В это время кто-то подошел к двери и позвонил (вскоре стало известно, что это были Подъяпольские[132]— Гриша и его жена Маша — и Таня Ходорович[133]). Посетители заволновались, велели нам молчать и на всякий случай перейти в другую, более далекую от двери комнату. Там высокий продолжал свои угрозы:
— „Черный сентябрь“ действует без предупреждения. Для вас мы сделали исключение. Но второго предупреждения не будет.
Скомандовав нам:
— Не выходить за нами из комнаты!
они вдруг мгновенно исчезли из комнаты, бесшумно выскользнув через входную дверь. Мы бросились к телефону, но позвонить оказалось невозможно — уходя, посетители каким-то орудием (кинжалом или ножом) перерезали провод.
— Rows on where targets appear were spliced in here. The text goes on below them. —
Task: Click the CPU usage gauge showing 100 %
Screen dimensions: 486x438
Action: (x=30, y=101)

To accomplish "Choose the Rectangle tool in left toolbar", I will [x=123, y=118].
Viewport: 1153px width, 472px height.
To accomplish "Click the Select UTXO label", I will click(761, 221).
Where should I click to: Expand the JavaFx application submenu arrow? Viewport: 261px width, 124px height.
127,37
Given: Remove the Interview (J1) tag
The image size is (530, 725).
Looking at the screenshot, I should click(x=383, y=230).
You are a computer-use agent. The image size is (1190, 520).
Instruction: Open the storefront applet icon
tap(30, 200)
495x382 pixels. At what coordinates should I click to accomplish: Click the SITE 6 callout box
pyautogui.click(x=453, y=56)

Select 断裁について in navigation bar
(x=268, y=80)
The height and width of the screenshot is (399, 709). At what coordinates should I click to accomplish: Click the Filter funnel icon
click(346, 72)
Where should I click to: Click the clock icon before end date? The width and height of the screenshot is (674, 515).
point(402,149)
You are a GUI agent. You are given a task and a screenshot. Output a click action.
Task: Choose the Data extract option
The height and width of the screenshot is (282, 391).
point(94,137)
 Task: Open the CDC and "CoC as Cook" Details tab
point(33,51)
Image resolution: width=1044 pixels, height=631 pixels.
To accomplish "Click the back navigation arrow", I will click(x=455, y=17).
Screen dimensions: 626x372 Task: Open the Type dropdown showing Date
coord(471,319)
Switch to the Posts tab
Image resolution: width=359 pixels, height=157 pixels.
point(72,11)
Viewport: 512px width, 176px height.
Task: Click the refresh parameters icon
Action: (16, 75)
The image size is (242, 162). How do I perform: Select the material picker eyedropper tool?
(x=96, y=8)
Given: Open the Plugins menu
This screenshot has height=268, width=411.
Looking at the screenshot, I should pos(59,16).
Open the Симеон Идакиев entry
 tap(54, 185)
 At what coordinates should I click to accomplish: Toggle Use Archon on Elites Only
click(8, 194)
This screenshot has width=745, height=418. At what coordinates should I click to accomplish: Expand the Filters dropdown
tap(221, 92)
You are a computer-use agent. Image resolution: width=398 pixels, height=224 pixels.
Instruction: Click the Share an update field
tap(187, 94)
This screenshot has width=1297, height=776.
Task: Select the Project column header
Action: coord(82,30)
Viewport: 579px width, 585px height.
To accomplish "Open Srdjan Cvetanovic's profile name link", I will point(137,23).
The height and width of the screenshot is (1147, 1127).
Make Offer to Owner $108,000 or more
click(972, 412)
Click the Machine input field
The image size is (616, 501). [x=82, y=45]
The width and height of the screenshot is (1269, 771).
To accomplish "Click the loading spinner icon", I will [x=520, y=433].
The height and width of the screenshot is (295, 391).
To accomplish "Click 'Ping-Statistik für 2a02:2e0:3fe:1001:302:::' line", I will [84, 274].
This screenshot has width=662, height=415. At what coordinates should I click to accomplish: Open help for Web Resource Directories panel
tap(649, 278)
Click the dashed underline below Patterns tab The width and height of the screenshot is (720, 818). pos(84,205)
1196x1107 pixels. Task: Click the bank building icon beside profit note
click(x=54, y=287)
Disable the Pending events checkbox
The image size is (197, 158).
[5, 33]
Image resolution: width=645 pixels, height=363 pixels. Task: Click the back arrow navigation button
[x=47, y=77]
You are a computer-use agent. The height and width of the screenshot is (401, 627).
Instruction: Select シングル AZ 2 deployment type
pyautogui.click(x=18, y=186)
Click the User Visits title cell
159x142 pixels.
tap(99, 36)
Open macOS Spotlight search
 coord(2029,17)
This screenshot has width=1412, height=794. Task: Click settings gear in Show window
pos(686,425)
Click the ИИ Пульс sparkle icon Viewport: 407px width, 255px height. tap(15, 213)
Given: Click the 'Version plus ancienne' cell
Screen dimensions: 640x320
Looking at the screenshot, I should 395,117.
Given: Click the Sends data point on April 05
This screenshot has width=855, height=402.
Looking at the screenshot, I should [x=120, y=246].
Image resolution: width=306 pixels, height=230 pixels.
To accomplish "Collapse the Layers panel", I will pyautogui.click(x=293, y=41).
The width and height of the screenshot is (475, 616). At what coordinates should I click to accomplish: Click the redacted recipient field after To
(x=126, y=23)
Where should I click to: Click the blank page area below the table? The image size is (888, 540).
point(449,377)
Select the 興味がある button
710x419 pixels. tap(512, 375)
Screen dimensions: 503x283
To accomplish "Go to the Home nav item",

Минут через десять квартира наполнилась людьми — вернулись Таня Ходорович и Подъяпольские; оказывается, они слышали голоса через дверь и, когда никто не открыл на их звонок, решили, что у нас обыск, и пошли позвонить из автомата Руфи Григорьевне, Тане и Реме и тем из наших друзей, кому смогли дозвониться. Руфь Григорьевна вместе с Ремой и Таней примчались через 20 минут; Таня при этом держала на руках маленького Мотеньку (Матвея). Вскоре приехали и другие (Твердохлебов[134], услышав, что у нас был „Черный сентябрь“, воскликнул:
— А я думал, „Красный октябрь“!).
Было неприятно сидеть с вооруженными террористами и слушать их угрозы. Но самым неприятным в этом визите было упоминание детей и внука. По-видимому, наши посетители действительно были арабы-палестинцы, быть может даже из „Черного сентября“. Но, несомненно, все их действия проходили под строжайшим контролем и, вероятно, по инициативе КГБ — хотя, возможно, они об этом не знали (они все время чего-то боялись)…
Угрозы убийства детей и внуков, которые мы впервые услышали от палестинцев (подлинных или нет) в октябре 1973 года, в последующие годы неоднократно повторялись.» (А. Д. С., «Воспоминания», [3] стр. 561–564).
1974. «Московское обращение» в защиту Солженицына. Основан Фонд помощи детям политзаключенных. Операция тиреотоксикоза в Ленинграде. Отдых в Сухуми. Обострение глаукомы. Бесполезный месяц в глазной больнице и срочная выписка из нее. Новые угрозы детям, зятю, внуку.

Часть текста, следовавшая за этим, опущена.